La première sanction concerne une séquence présentée le 3 novembre 2016 durant laquelle ont été diffusées des images tournées en caméra cachée montrant l’un des chroniqueurs victime d’un simulacre organisé par l’animateur-producteur de l’émission.

Durant cette scène, le chroniqueur présenté comme témoin d’une agression mortelle commise par l’animateur, est sommé de s’accuser du crime et apparaît n’être informé de la manipulation que le lendemain, ce qui l’a placé dans une situation de détresse et de vulnérabilité manifeste pendant toute la durée de l’émission.

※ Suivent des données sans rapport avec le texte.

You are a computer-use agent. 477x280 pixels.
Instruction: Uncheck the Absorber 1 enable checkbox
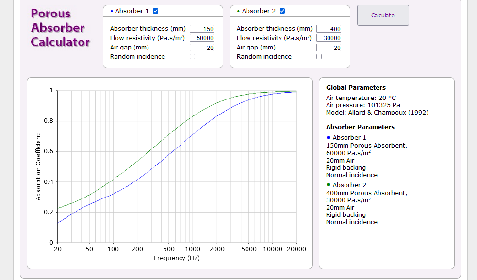pos(155,11)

La seconde sanction a été prononcée en raison d’une séquence diffusée le 7 décembre 2016 durant laquelle l’animateur de l’émission a conduit une chroniqueuse, qui avait les yeux fermés, à poser sa main sur son sexe.

Ces sanctions adoptées par le CSA sont conformes à son rôle.

Il n’en reste pas moins que de nombreux incidents et infractions correspondant à la grille réglementaire de critères à laquelle se réfère le CSA (racisme, antisémitisme, négationnisme, sexisme, homophobie, humiliations, etc) sont vécus et vus depuis des années sur les chaînes placées sous le contrôle du CSA sans que celui-ci ne soit amené à sanctionner ni même à examiner en dépit des plaintes qui lui sont présentées.

Certes, le président du CSA doit considérer les légitimes pressions de groupes et de la base de son organisme. Certes, il doit appliquer la réglementation. Pour autant, trois objections se posent à l’intégrité du CSA.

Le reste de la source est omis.